Clothes can give you power, and communicate so many messages. Just think- black for funerals, reflecting sorrow, a smart suit for a wedding, demonstrating that this occasion is meaningful to you, meaningful enough for you to spend your hard- earned money on a posh outfit. Royals wear purple, they wear gold upon their heads, and they wear precious, glistening stones from deep beneath the earth. Or, at least, they used to a bit more, they’re a bit more subtle with the sparkle these days aren’t they? What message does this send to us, and what has it over the centuries? It sends messages about their status, even their own personal worth. In history books, if we have visual sources, someone’s dress communicates a lot to us. I believe that it will never change. And I like that.
So, we’ve touched on how style and dress is a far more accessible, practical expression of art, and how it communicates a message to those around us, and has done so for years. However, the most important point amongst all of this, is the element of individual creativity which can use clothes as a vehicle for its release into the world. Perhaps even what we omit to wear tells others of our personality and creativity just as much as what we do?
When I went through my phase of basically wanting to be a pre-Raphaelite muse, I grew my hair so long that I constantly accidently sat on it, and wanted to simply wear long, flowy dresses and float around ancient woods and lakes bare footed. Then I wished that I was a girl in the 1940s (basically Susan from The Chronicles of Narnia), and I wanted to dress head-to-toe in vintage. Now I like a mix of both vintage and very modern, as I love the juxtaposition. But the whole time, although I was aware of it to some extent, I wasn’t to the degree that I am now that the photographs, films, art, even the writing and music that I was consuming and influenced by was feeding directly into my dress. These, along with my own twists and combinations of these sources and the art and writing that I was creating, were in fact mirroring my choices of dress. Therefore, if you want to be a bit Jackson Pollock today, or a bit Turner tomorrow, just watch which hues you pick, which scattered patterns, or which cuts and textures. Then see how you combine these, and further how others pick up on these clues to make subconscious judgements on your creativity, artistic likes, habits, and personality.

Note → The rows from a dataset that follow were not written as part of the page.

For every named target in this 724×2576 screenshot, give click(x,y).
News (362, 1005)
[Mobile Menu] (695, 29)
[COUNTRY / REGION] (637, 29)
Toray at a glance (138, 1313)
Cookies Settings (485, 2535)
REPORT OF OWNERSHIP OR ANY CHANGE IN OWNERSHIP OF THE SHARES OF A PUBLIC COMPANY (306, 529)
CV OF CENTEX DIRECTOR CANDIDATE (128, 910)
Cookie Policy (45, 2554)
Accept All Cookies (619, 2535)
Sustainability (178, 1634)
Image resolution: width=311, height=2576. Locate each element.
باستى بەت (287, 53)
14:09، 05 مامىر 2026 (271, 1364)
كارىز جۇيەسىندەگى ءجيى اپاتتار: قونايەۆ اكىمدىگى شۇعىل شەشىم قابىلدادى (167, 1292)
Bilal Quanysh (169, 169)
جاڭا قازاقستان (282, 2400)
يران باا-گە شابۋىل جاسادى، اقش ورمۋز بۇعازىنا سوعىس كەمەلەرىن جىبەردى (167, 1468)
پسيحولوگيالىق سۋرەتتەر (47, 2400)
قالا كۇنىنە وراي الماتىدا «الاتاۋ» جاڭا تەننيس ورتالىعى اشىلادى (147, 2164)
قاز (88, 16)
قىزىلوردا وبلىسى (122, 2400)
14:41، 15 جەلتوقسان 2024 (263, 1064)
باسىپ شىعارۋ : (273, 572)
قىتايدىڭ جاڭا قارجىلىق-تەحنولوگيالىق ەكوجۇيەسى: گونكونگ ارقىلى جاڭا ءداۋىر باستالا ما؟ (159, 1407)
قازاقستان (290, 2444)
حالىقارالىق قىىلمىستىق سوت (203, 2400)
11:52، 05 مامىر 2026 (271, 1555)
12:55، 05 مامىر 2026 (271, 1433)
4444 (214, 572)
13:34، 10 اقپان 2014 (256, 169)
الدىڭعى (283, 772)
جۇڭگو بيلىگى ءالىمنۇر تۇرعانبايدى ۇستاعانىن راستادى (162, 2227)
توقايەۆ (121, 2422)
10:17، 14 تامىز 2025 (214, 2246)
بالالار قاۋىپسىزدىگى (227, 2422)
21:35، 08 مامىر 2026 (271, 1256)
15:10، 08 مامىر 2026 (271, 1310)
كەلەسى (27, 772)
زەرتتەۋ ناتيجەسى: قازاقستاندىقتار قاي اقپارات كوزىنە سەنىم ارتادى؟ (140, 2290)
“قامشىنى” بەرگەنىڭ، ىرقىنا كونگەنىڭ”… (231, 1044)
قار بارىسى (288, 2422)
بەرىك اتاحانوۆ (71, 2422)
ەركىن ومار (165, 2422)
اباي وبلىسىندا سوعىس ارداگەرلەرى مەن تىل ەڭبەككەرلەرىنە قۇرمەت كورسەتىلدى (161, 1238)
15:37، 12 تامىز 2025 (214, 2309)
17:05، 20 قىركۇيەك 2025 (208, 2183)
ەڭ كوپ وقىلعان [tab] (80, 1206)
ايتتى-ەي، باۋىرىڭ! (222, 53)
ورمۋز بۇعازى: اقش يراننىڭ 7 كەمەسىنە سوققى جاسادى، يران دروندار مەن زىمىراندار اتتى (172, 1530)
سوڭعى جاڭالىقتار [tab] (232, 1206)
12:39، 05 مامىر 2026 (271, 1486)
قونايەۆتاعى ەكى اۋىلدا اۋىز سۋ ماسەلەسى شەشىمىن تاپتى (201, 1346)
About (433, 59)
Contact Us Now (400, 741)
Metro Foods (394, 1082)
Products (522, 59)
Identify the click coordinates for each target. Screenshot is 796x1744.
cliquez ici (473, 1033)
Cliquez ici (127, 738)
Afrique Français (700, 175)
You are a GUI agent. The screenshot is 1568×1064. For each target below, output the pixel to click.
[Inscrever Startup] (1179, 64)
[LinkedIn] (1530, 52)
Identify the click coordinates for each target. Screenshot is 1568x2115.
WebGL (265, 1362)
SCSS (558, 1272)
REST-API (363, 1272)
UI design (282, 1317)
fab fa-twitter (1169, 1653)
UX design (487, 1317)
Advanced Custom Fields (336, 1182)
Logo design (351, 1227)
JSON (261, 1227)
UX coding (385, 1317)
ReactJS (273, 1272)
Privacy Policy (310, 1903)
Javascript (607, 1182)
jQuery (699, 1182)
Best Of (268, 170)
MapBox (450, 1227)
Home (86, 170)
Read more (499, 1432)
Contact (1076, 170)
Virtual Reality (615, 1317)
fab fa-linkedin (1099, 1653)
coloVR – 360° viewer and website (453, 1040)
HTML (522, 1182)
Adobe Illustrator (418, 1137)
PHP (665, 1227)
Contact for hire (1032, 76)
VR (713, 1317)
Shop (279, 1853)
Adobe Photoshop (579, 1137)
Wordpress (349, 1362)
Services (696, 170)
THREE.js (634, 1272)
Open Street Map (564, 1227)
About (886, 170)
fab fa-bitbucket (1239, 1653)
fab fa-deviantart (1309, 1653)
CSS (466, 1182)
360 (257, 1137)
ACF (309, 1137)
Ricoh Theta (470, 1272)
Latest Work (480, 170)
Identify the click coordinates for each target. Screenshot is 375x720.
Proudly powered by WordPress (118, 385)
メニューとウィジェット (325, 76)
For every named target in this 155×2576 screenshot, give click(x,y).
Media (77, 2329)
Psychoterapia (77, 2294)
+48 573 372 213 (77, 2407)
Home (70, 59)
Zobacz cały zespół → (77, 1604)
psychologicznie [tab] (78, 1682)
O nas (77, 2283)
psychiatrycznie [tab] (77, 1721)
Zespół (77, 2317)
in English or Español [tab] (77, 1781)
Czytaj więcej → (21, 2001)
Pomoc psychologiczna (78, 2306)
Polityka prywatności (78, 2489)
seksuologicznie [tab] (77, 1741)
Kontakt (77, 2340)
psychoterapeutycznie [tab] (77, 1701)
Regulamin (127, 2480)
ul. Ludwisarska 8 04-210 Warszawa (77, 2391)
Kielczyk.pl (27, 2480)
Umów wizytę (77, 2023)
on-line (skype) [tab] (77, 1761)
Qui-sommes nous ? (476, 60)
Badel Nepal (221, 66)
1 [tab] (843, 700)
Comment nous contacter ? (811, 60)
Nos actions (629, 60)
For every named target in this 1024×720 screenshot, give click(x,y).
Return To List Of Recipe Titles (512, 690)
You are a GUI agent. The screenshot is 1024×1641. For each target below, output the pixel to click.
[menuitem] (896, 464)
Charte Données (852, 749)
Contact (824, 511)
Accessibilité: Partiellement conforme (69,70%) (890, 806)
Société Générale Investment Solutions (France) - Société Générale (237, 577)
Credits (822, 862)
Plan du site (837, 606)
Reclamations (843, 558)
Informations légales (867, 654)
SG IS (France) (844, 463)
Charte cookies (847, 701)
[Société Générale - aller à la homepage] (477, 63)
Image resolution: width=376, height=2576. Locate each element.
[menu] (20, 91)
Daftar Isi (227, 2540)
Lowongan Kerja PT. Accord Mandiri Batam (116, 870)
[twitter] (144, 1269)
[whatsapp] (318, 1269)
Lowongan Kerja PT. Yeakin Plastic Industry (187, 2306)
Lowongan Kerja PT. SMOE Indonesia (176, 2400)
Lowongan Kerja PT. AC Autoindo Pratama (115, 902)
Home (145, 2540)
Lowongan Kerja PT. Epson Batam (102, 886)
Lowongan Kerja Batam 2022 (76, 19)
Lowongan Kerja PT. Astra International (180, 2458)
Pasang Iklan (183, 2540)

Something I believe very strongly is that you can notice quite easily if someone is dressing without a hint of their genuine character and creativity (because everyone is creative in some way, not necessarily in the traditional forms), and this too communicates to us something about their personal expression. Perhaps their ideas are confused, or they are experimenting with styles or tones, or the materials to paint their self-description. I include myself at certain points of my life, especially in my earlier teen years, in this category too. And this too is excellent and part of self-expression along with human nature- because nobody fits into an exact little box of who they are and stays in that box for their whole life. We are all constantly changing, evolving, and experimenting with our natural tendency to be curious. Why define ourselves by strict labels, rather than letting our creativity shine through with our evolution and originality?
I’m aware that this perhaps makes it all sound really quite serious, but the main thing is to be open to your own ideas. Give your natural instincts a chance to take the lead, and attempt to be not just content, but gloriously happy in yourself, with your uniquely wonderful tastes and personality. This means: wear what you want darlings- express your uniqueness because you’re a long time dead! And also don’t worry if, say, coursework, is stopping you composing music, or drawing cartoons as much as you’d like- because dressing to express yourself can be a form of creativity in the bustle of daily life.
I rest my oxblood, slightly battered, vintage case (which I bought in a French antique shop).